Yvonne Talks Gender on the Net
March 19, 2006
Good friend, Mary Hunt at Attract-Her, sent me this outstanding report on Gender on the Net. Since my main goal here is to help you with your marketing to women online, and since advertising is finally recognizing the role women play in sales and marketing, I like to offer these reports now and then. With a bit of editorial comment, of course.
The subtitle of this report is better than the title, "Why it (gender) matters, Where it's missing, How it should work."
The company, Resource Interactive, has a neat homepage. I like their insight, they say, "Women feel empowered. Men feel powerful." And, "Women Scan, Men Dig."
Here are some nuggets from the study, and my comments.
-- They say, "We need to genderize web sites. We need to take advantage of the Web's potential for customization and use gender as the springboard ..."
-- I say, "Every self-respecting marketer will tell you customization is where it's at, today. Customization is more than a gender issue. It's part of the 'experience' - part of what folks are labelling 'behavorial targeting.' The web's potential to serve shoppers with customization goes beyond using my name in your email blast; or using cookies to figure out what kinds of things I buy from you, on a regular basis. The potential today is for every business, every store, every company to actually get to know me. Via social computing."
-- They say, "Women report higher levels of satisfaction with e-commerce sites than men. (Foresee Results' custom study for Resource Interactive's The Gender Agenda, June 2005)
-- I say, "Women know how to shop. We may have come to the Internet late - frightened away, at first, by the whole technology of it. But, today, women find comfort in shopping online. We don't have the hinderance of dragging unruly kids through a mall, we don't have to stand in line (unless we're still using dial-up), and we can quickly and easily change our mind as we click through our options. Naturally, we report higher levels of satisfaction. Once we find a site that caters to our whims - we stick with it. Is your site such a place?"
-- They say, "Online women felt self-paced, a positive shift from feeling pressured offline to buy and to make their time invested in shopping pay dividends."
-- I say, "Women can shop online in a more relaxed state - in our pajamas at midnight! We can hunker down in front of the computer monitor during our kids' nap time, knowing how long we have, and well aware of what we're looking for. I believe that in less than 5 years, you will see the majority of female grocery shoppers going online. They won't blink at the added cost of shipping groceries - mainly staples, of course. I already do this online - and save myself the bother of having to drive to the market, find a place to park, battle the weather and the other shoppers, stand in line while my ice cream melts, and hope the cashier doesn't pack up and leave, just as I begin to check-out!"
-- They say, "Women are 1.5 times likelier to add items to the shopping cart for later viewing (carts are a winnowing tool that accommodates women's stop-and-start shopping patterns), and are two times likelier to use visualization tools than men. (Jupiter Research 2005 Consumer Study)

INFORMATION SHOWN:

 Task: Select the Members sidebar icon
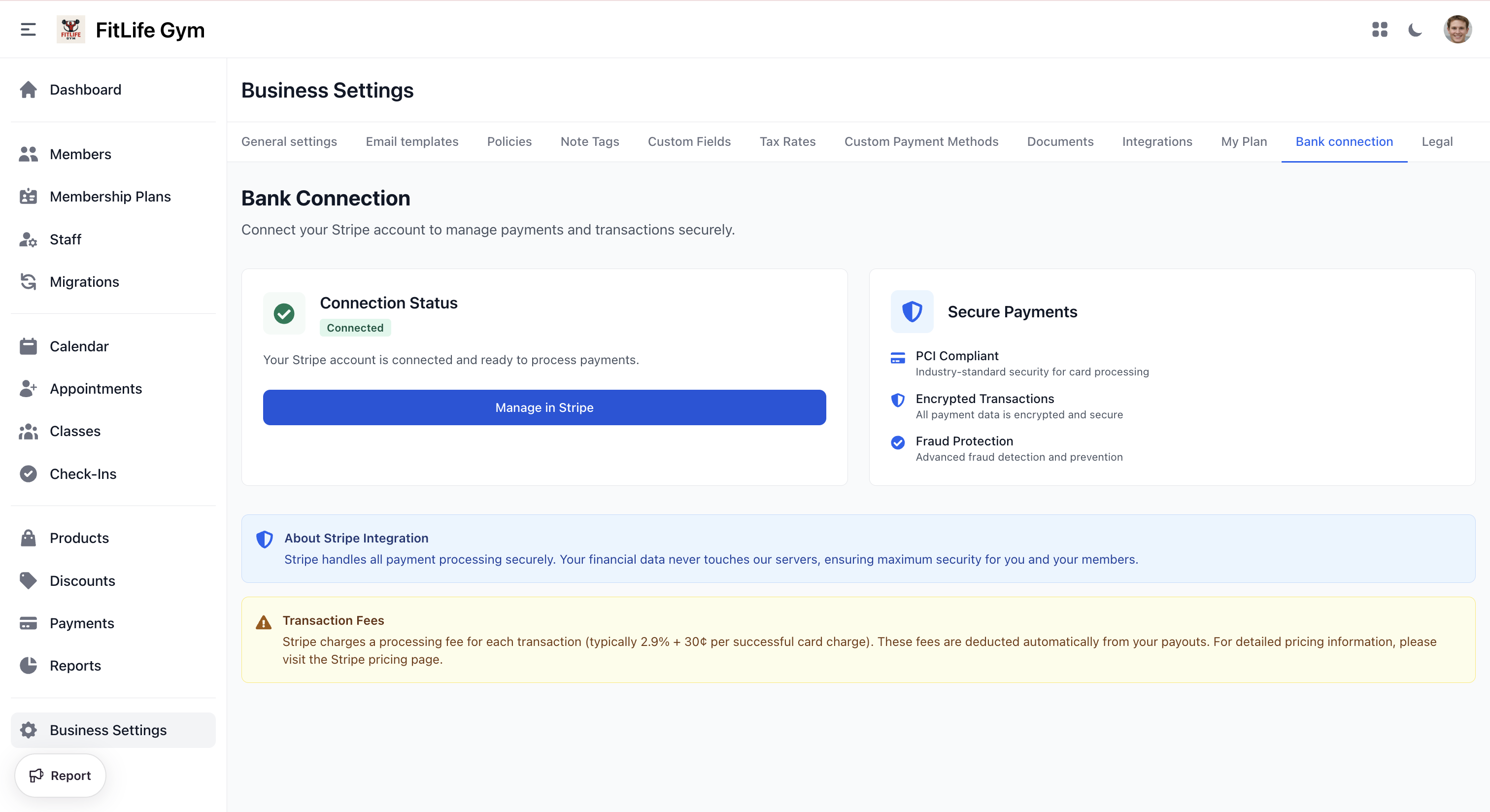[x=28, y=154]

EXERCISE:
List every company or organization named in the post on gender and online marketing. The material plays no part in this.

WRITTEN RESPONSE:
Attract-Her, Resource Interactive, Foresee Results, Jupiter Research